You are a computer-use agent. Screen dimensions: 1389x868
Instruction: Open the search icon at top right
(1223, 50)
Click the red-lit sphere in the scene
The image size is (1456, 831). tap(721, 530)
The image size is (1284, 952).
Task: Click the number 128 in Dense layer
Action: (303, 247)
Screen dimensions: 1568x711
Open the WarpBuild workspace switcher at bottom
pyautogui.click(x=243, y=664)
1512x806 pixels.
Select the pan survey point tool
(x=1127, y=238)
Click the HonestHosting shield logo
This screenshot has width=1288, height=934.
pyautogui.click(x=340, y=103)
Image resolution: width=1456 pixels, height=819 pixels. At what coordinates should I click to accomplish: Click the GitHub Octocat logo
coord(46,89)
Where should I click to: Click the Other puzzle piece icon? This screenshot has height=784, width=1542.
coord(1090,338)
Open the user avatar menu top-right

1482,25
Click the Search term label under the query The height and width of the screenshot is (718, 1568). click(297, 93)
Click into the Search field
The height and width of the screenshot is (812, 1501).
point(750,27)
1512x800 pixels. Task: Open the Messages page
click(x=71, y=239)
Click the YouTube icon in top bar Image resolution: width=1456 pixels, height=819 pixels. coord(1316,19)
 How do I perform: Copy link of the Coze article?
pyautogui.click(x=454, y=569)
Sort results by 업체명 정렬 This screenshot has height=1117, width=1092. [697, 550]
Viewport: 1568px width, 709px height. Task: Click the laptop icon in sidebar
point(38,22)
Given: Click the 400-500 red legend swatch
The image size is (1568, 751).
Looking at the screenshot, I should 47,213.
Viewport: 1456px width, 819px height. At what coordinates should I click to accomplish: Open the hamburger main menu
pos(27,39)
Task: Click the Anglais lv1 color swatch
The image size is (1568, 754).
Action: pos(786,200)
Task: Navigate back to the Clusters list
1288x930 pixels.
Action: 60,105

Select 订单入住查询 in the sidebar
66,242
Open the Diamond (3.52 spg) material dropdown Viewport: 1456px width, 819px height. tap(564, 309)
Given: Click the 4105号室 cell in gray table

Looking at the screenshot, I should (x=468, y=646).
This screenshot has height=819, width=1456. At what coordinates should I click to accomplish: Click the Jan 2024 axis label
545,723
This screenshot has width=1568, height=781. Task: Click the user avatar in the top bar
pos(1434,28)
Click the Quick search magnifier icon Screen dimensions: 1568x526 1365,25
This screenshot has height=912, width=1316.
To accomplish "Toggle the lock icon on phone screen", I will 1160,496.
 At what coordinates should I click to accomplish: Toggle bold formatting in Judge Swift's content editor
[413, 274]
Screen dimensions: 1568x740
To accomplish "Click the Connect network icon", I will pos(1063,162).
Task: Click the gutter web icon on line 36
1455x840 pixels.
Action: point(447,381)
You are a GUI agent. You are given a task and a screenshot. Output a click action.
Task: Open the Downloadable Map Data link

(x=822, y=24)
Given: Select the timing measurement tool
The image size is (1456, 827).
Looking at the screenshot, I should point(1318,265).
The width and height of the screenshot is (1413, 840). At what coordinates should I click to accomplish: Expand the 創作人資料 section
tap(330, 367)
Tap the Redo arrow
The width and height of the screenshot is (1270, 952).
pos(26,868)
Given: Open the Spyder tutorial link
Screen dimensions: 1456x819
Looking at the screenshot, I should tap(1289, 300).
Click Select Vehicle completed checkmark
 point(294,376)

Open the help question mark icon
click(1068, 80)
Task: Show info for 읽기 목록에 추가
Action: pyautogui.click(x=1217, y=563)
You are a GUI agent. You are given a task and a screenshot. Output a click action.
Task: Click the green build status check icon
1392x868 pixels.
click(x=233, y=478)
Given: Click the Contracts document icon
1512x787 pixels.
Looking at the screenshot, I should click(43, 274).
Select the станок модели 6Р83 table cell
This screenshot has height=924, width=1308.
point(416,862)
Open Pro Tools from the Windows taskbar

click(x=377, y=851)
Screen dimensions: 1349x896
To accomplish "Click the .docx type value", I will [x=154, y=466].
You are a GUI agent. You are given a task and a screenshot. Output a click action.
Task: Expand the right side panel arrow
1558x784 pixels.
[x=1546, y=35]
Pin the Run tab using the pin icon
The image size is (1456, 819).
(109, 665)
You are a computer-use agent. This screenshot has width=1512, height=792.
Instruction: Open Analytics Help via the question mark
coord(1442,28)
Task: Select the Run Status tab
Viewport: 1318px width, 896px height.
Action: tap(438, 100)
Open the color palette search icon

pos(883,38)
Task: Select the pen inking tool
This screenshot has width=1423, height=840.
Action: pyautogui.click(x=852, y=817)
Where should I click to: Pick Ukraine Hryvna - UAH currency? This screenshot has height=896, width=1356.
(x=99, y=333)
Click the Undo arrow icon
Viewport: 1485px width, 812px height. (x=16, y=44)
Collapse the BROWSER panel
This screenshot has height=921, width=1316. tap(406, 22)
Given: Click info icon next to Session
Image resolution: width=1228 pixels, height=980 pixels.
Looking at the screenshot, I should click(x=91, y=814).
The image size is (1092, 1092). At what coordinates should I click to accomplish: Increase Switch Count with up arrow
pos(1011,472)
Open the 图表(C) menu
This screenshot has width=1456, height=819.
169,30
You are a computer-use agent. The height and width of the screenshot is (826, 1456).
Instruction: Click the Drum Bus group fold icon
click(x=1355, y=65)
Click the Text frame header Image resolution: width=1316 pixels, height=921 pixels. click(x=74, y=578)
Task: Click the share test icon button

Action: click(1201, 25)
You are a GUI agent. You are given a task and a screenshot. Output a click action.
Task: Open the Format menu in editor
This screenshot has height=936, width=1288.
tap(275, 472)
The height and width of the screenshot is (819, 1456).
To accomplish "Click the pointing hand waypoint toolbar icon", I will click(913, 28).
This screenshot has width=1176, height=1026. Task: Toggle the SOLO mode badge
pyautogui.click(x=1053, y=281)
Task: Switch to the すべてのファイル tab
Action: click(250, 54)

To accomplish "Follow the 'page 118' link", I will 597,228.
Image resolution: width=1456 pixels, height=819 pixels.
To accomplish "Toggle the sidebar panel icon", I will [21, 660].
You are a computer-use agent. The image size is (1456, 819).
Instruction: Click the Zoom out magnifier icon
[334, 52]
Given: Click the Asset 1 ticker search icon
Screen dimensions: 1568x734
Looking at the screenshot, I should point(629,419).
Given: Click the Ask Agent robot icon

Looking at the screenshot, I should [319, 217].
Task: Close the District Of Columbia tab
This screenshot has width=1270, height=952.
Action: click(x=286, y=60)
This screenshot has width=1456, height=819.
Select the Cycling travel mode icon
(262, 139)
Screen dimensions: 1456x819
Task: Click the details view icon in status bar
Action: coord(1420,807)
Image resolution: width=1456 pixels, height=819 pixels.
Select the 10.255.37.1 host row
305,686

----------

§ Work to be completed
Filter the data down to the lines that contain the string "will", and copy them.

§ Result for this task
To accomplish "Toggle the lock icon on phone screen", I will 1160,496.
To accomplish "Click the Connect network icon", I will pos(1063,162).
To accomplish "Click the .docx type value", I will [x=154, y=466].
To accomplish "Click the pointing hand waypoint toolbar icon", I will click(913, 28).
To accomplish "Follow the 'page 118' link", I will 597,228.
To accomplish "Toggle the sidebar panel icon", I will [21, 660].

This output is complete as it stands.